I think that there is a sort of wonder with writing, we all love to write.  This is why we, no matter what stage of writing we are in, find the means or the ways to write.  Even in our busy lives we find a way to write and a way to love what we write.

We are the first to admit our goal s publishing a book- either with self-publishing or traditional publishing.  We dare to write because it is something that affects us when we don’t.  There is not a reason why we don’t write, but there are many reasons why we do.

Life is something that takes prescience over writing, publishing a book is important, but if you have a day-job or another commitment you can quickly find yourself wishing you could sit back and write something more.

Life happens to us all.  We might want to think that it doesn’t but it does.  I want to ask a question that I think we’d love to answer simply, but can’t.  There is always a book inside of your mind.  Life happens.

How does your life affect your writing?

I think that writers don’t like to think of such things as online businesses- we have a blog and we usually have some type of social networking we use because we want to be seen in the larger world beyond our small networks of people.

 Writers don’t like to think themselves as Internet marketers, but rather as writers, possibly even bloggers.  After all, any writer can tell you that writing is something that crosses boundaries.  You have your online business, your blogs, your articles, your books.  Everything we do is interconnected.  Writing is both a passion and a business, and each day is something different.
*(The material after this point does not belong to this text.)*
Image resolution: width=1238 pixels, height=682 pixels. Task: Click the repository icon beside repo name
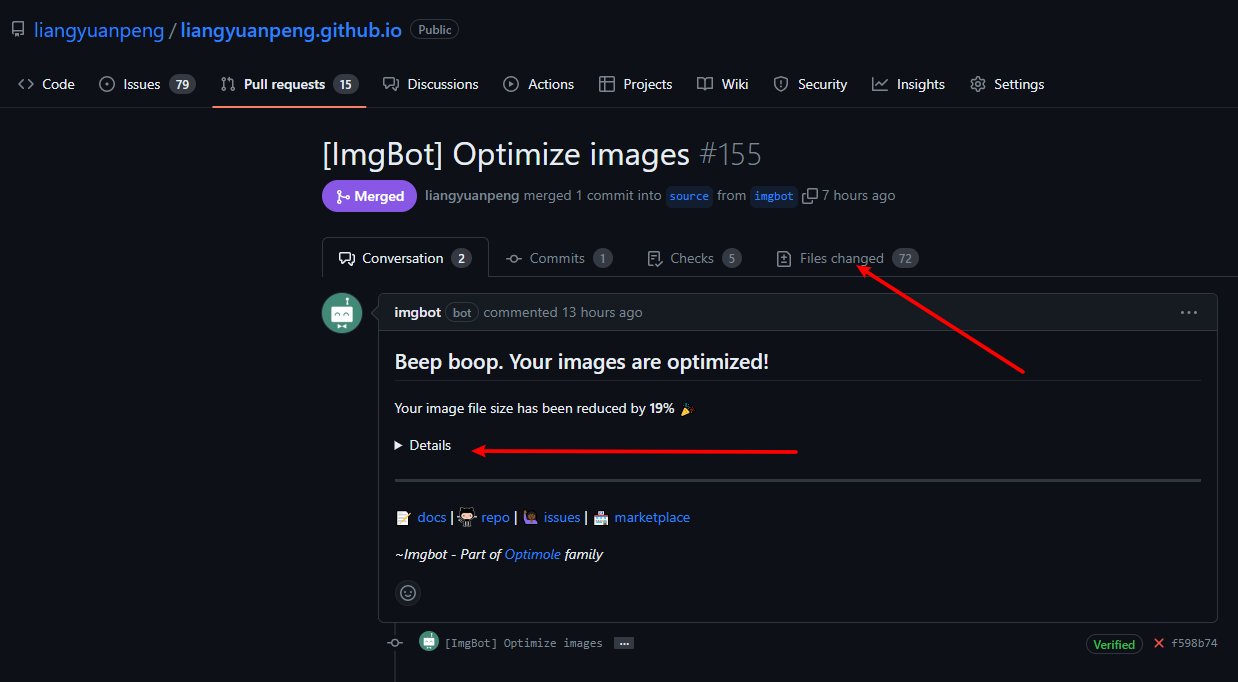coord(18,30)
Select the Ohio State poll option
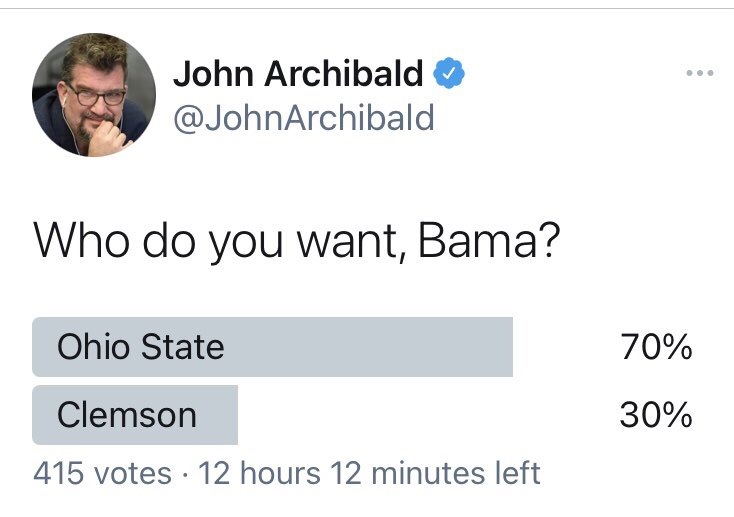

That is the way that life affects our writing.  It is because it is interconnected that it makes the difference.  Each day challenges us, and even after you have published a book, you will still want to do the process over again because you are a writer.


Our writing in a reversal affects our lives as well as the opposite. Life and Writing are money makers for any writer.


The best time to write for me is during the day or late at night, and a recent example proved how interconnected everything is: We write at night, but then someone comes along as asks us to work at night or the kids are up or something changes.  Does this affect our writing?  Of course it does.  Life has just affected my writing.

Should it affect what we write?  Not really but it is important to know that what someone writes is as valuable as a published book.

We can go farther as say that as we age our writing, if we let it becomes more mature, better, deeper, and this is because we have experience backing our writing.  We can argue that some of the best writers put their hearts and soul into their writing.


One could make the argument that it is all about business, and that they simply got better at the business end of things. Money is king and making money is power in the writing world.  The more you have of the gold or the dollars, the more likely you will have more time to write.

I don’t agree with that statement.  In many ways we grow from our mistakes, and we learn lessons which improve our lives.  Money comes when you focus on improving yourself as a writing, and focus on what works for you and what writing for a living is all about- one part romantic idealist and one part harsh realist.

These lessons improve our writing, and then we we publish our works something of our lives shows in the writing.  Publishing a book will affect your life in a positive way, whereas finding more delays can spread outside of your writing life and into your daily ‘regular’ life.

Does your life affect your writing?  Yes it does.  There is a fine balance to writing and the most critical aspect to a writer’s life is the people who read your writing.

It can only be better if you focus on the positive, which is building your life with your writing as involved in it as possible.

2 Comments

  • Nicole Pyles

    Yes – a good book is so personal! But, like how you feel about blog posts, a good blog post will make me comment. A good book will make me want to read the writer again. A GREAT book will make me write to the author and tell them about how I liked it and maybe even ask advice (Few times have I done this!).

    I don't like the idea of it being about business, but I think it more has to do with how the writer connects to the readers and if they connect with more than one reader.